Seperti yang sudah Penulis singgung beberapa kali, Meteora adalah album favorit Penulis dan menganggapnya sebagai album terbaik sepanjang masa. Album ini juga menjadi satu-satunya yang menyumbangkan lagu dengan Tier S melalui lagu “Numb.”

Selain itu, bisa dilihat jika album ini memiliki banyak sekali lagu yang masuk ke dalam Tier A. Sama seperti Hybrid Theory, tidak ada lagu yang tidak enak dari album ini, kecuali “Foreword” yang suaranya memang cuma begitu saja.

Hal tersebut membuat skor dari album ini sangat tinggi dibandingkan dengan album-album Linkin Park lainnya.

Skor Akhir: 42 (Rata-Rata: 3,23)

Tier List Minutes to Midnight (2007)

  • S: –
  • A: Leave Out All the Rest, Shadow of the Day
  • B: Given Up, Bleed It Out
  • C: Wake, What I’ve Done, Hands Held High, No More Sorrow
  • D: Valentine’s Day, In Between, In Pieces, The Little Things Give You Away
  • E: –

Sejujurnya, Minutes to Midnight adalah album yang kurang Penulis sukai. Akan tetapi, ternyata setelah dihitung skornya berdasarkan tier list di atas, skornya masih lumayan tinggi dan di luar ekspektasi.

Pada artikel 20 Lagu Terbaik Linkin Park Versi Saya, Penulis hanya meletakkan lagu “Leave Out All the Rest” di peringkat 10, di bawah lagu-lagu dari enam album lainnya. Ini menunjukkan kalau sebenarnya album ini memang kurang Penulis sukai, meskipun tidak sampai ada yang masuk ke Tier E.

Skor Akhir: 26 (Rata-Rata: 2,17)

Tier List A Thousand Suns (2010)

  • S: –
  • A: Waiting for the End
  • B: The Requiem, Burning in the Skies
  • C: The Radiance, When They Come for Me, Jornada Del Muerto, Blackout, Iridescent, The Catalyst
  • D: Empty Space, Robot Boy, Wretches and Kings, Wisdom, Justice, and Love, The Fallout
  • E: The Messenger

Penulis sudah pernah menyebutkan kalau album A Thousand Suns menjadi album favoritnya secara konsep, yang nyambung dari depan hingga belakang. Sayangnya, hal tersebut membuat skor album ini cukup jatuh dan menjadi yang terburuk di antara yang lain.

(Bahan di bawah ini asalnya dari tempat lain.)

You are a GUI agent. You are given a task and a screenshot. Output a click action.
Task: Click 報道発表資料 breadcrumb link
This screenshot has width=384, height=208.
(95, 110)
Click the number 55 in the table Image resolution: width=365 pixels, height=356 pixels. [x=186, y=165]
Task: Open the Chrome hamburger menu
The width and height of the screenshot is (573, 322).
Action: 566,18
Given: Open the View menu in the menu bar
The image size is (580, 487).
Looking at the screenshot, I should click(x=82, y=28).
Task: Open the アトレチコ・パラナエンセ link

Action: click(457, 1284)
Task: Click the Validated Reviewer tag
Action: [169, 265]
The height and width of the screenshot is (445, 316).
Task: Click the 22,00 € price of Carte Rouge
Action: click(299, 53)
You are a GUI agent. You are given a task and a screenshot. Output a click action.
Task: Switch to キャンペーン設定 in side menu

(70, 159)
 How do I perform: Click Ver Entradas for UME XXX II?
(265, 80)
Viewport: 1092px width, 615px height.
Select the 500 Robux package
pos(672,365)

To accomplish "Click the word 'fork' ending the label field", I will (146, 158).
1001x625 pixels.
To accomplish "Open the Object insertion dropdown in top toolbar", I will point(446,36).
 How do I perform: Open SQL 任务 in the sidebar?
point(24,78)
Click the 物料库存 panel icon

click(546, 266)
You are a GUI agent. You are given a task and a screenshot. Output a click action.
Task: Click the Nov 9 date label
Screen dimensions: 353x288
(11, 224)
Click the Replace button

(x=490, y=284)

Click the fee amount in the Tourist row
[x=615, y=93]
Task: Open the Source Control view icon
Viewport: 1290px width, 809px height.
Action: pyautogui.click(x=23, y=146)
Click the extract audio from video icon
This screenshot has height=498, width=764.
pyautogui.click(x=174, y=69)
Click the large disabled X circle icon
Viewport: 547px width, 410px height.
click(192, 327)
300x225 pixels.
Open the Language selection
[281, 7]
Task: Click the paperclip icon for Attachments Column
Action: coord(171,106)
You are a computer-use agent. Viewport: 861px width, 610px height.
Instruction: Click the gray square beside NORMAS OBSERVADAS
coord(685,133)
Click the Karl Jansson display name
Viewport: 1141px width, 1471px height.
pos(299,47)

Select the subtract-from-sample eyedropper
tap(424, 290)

Alasannya, banyak lagu-lagu di album ini yang hanya berfungsi sebagai bridging, bukan sebagai lagu utuh. Memang Penulis suka “The Requiem,” tapi yang lain kurang suka. Belum lagi lagu “The Messenger” yang benar-benar tidak Penulis sukai.

Skor Akhir: 27 (Rata-Rata: 1,8)

Tier List Living Things (2012)

  • S: –
  • A: In My Remains, Lies Greed Misery, Castle of Glass, Road Untraveled, Powerless
  • B: Until It Breaks
  • C: Lost in the Echo, Tinfoil
  • D: Burn It Down, I’ll Be Gone
  • E: Skin to Bone

Living Things menjadi album yang menyumbangkan lagu di Tier A terbanyak setelah Meteora dengan lima lagu. Hal tersebut membuat album ini memiliki skor yang cukup tinggi, hanya kalah dari dua album pertama Linkin Park.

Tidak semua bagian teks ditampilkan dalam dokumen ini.